## SELECTED PASSAGE
+-------+

Heisserer is no stranger to the written word.  An Academy Award nominee for Best Adapted Screenplay for “Arrival”, Heisserer is also responsible for the thrills and chills that unfold with films like “The Thing”, “A Nightmare on Elm Street” (2010), “Final Destination 5”, the positively frightening “Lights Out”, and of course, the tension-fraught terror of a father trying to save his newborn daughter during Hurricane Katrina with “Hours”, which also marked Heisserer’s directorial debut and one of actor Paul Walker’s final films.  One of Eric’s greatest gifts as a screenwriter is his ability to delve into not only the human condition complete with its frailties and insecurities, while tapping into the courage and inherent nature of survival, as well as the best and sometimes worst of humanity.  He reframes the language of how we look at things, going deep within his characters and the situations at hand.  As we have seen with his adaptations of other works for films like “Lights Out”, “Arrival” and now “Bird Box”, Heisserer always bring added elements of depth and texture to the cinematic canvas with the language of communication as the connective tissue of the story.

+-------+

Entries for locating words and elements:
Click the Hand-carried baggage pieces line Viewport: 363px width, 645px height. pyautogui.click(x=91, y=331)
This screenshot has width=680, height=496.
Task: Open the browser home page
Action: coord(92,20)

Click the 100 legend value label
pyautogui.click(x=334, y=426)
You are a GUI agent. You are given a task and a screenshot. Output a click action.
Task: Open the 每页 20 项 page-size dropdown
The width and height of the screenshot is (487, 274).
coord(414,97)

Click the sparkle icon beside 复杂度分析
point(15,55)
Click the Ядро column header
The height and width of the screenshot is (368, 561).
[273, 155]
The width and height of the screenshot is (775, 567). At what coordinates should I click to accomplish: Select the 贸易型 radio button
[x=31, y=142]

+-------+

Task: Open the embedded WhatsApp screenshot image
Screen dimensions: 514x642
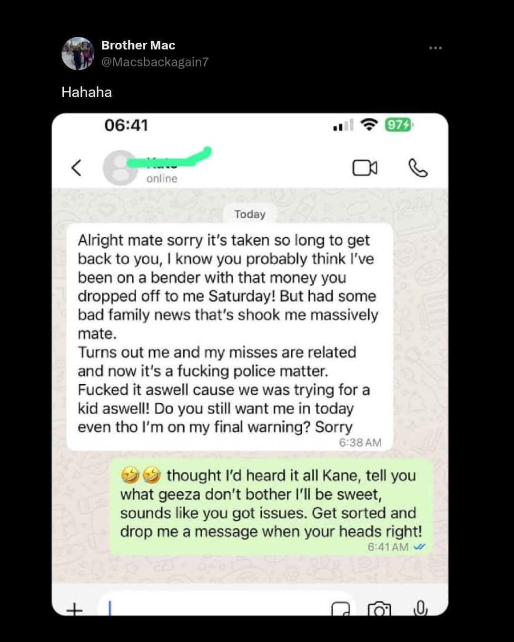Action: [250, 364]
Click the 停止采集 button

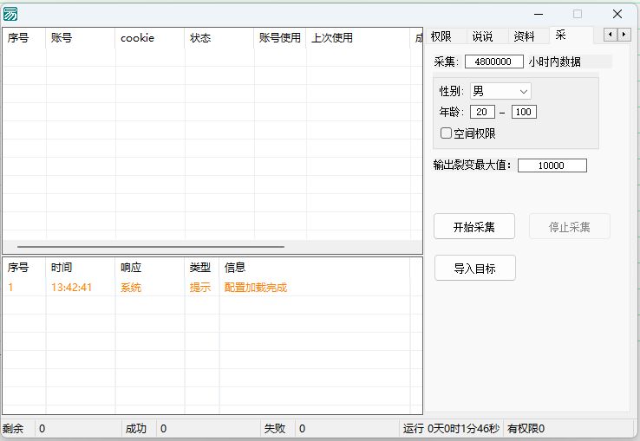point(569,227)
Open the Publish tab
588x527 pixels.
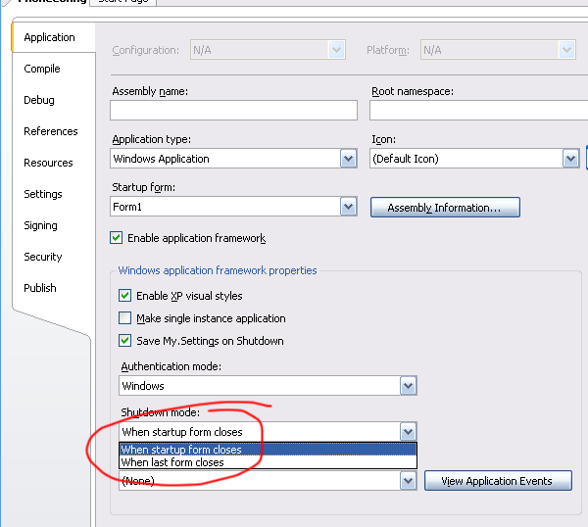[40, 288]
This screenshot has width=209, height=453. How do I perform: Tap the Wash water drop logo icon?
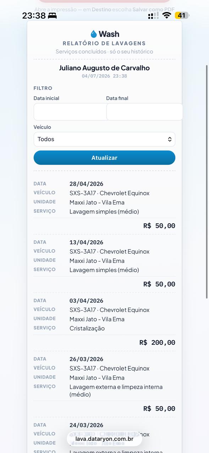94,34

+-------+

## SET EXERCISE
In the passage about Heisserer's screenwriting, which film marked his directorial debut?

## ANSWER TO THIS PROBLEM
"Hours"